Program Tol Laut Masih Terganjal Dana

Senin, 24 Juni 2019 | 06:29 WIB
 Program Tol Laut Masih Terganjal Dana

Reporter: Lidya Yuniartha | Editor: Narita Indrastiti

KONTAN.CO.ID - JAKARTA. Kementerian Perhubungan (Kemhub) mendapatkan pagu indikatif anggaran sebesar Rp 41,75 triliun pada tahun depan. Angka ini lebih rendah ketimbang kebutuhan yang diusulkan Maret lalu sebesar Rp 87,84 triliun.

Ketidaksesuaian antara kebutuhan anggaran dengan alokasi dana yang disediakan pasti akan membuat program di unit kerja Kemhub tak maksimal. Salah satu unit kerja strategis Kementerian Perhubungan yang mendapat anggaran minim adalah Direktorat Jenderal Perhubungan Laut (Ditjen Hubla).

Berdasarkan pagu kebutuhan hasil verifikasi tahun 2020, kebutuhan Ditjen Perhubungan laut mencapai Rp 17,61 triliun. Namun, karena anggaran yang terbatas, Ditjen Hubla pun menyesuaikan pagu indikatif menjadi hanya sekitar Rp 10,84 triliun.

Meski pagu indikatif yang didapatkan tak sesuai dengan pagu kebutuhan, Direktur Lalu Lintas dan Angkutan Laut Wisnu Handoko mengatakan, pihaknya masih tetap menjaga target-target yang sudah disasar di tahun mendatang.

"Di perjalanan tahun, kami akan melakukan optimalisasi anggaran dan penghematan seperti 2019. Anggarannya sebenarnya lebih kecil dibandingkan tahun lalu, tetapi Ditjen Hubla tetap berusaha menjaga pencapaian target," tutur Wisnu kepada KONTAN, Minggu (23/6).

Menteri Perhubungan Budi Karya Sumadi menyatakan, tahun depan, pihaknya menargetkan untuk menjalankan operasional enam trayek kapal ternak, 21 trayek angkutan barang dalam skema tol laut, 113 trayek angkutan laut perintis swasta dan PT Pelni, serta pengembangan pelabuhan di 25 lokasi.
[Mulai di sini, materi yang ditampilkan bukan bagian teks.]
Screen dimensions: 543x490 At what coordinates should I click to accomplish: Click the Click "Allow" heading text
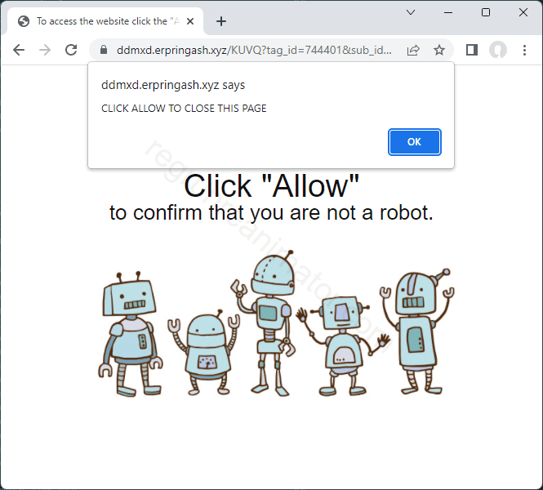point(271,187)
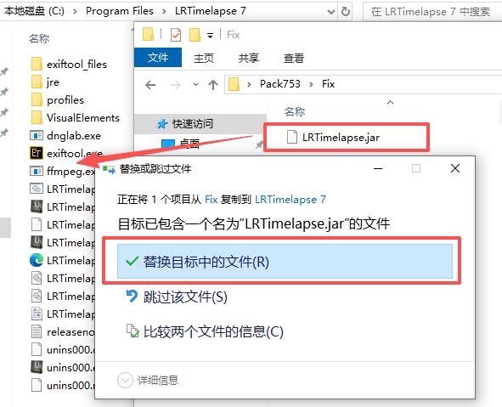This screenshot has height=407, width=502.
Task: Expand the quick access toolbar customize arrow
Action: pyautogui.click(x=210, y=35)
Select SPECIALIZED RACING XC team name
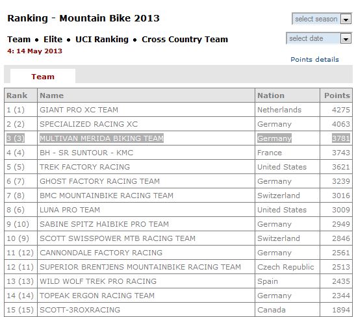Viewport: 356px width, 317px height. 89,124

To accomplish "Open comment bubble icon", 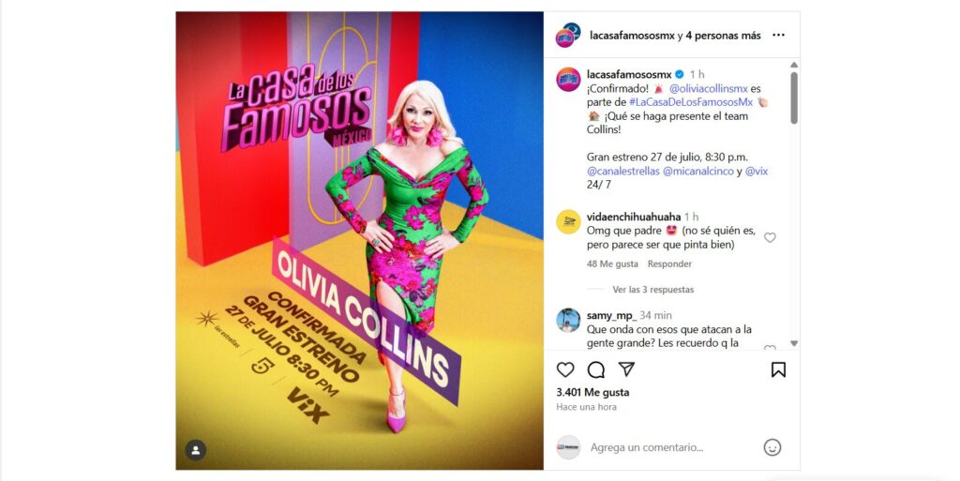I will (x=595, y=369).

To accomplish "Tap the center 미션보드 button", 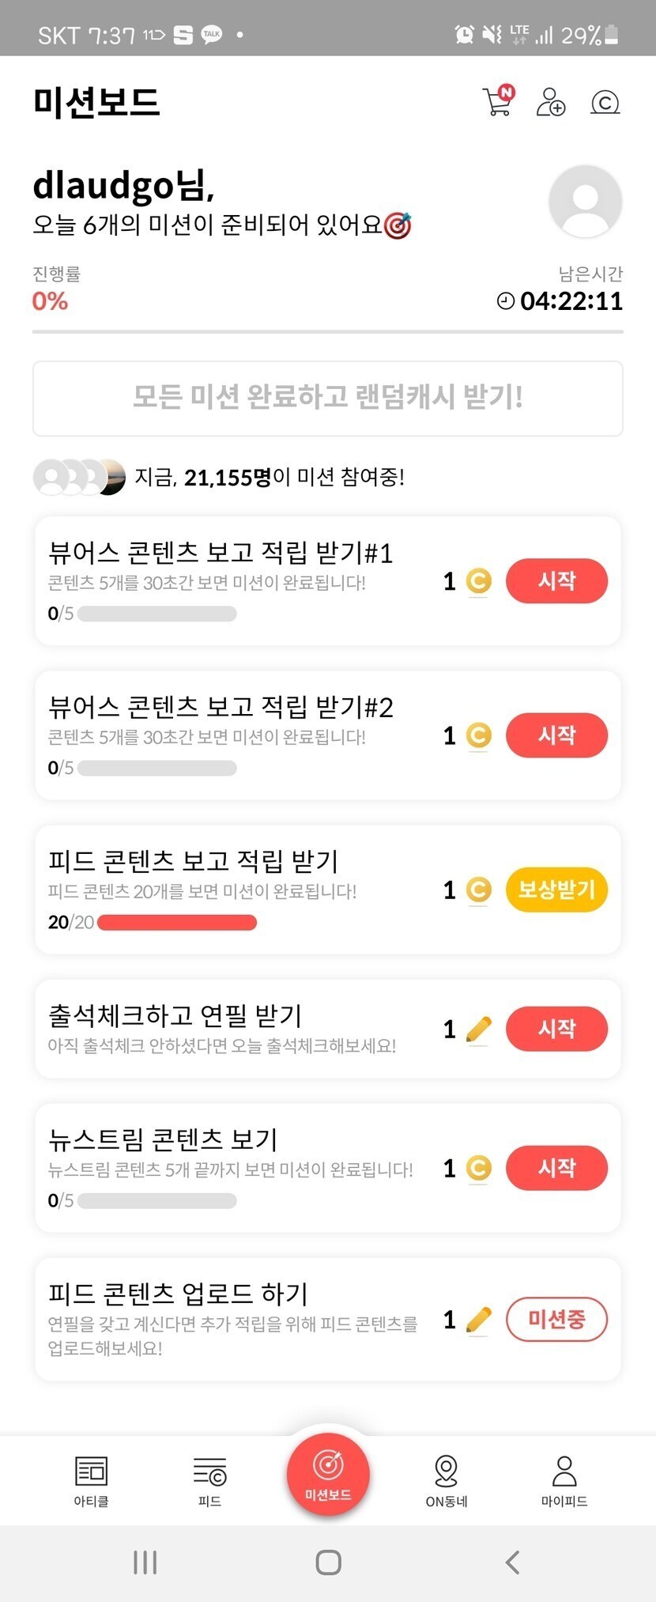I will (328, 1475).
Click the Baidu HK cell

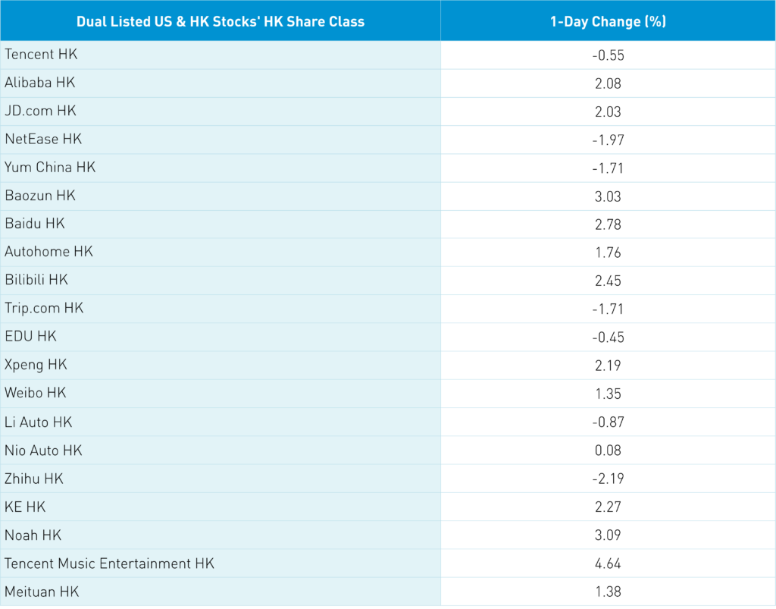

Semua anggaran untuk program tol laut ini mencapai Rp 1,7 triliun.

Kendati begitu, dari anggaran tersebut, Komisi V DPR masih mempermasalahkanefektivitas anggaran yang masuk kategori subsidi tersebut. Ketua Komisi V DPR Fary Djemi Francis menyatakan, DPR masih mengevaluasi efektivitas pelaksanaannya.

DPR menyoroti program tol laut ini karena subsidi yang digulirkan selama hampir lima tahun ini hanya untuk membiayai pelayaran kapal kosong, ketika kembali ke Jakarta dari sentra produksi di sejumlah wilayah.

Biaya angkut yang lebih mahal jadi penyebab kosongnya muatan kapal tersebut meskipun sudah disubsidi.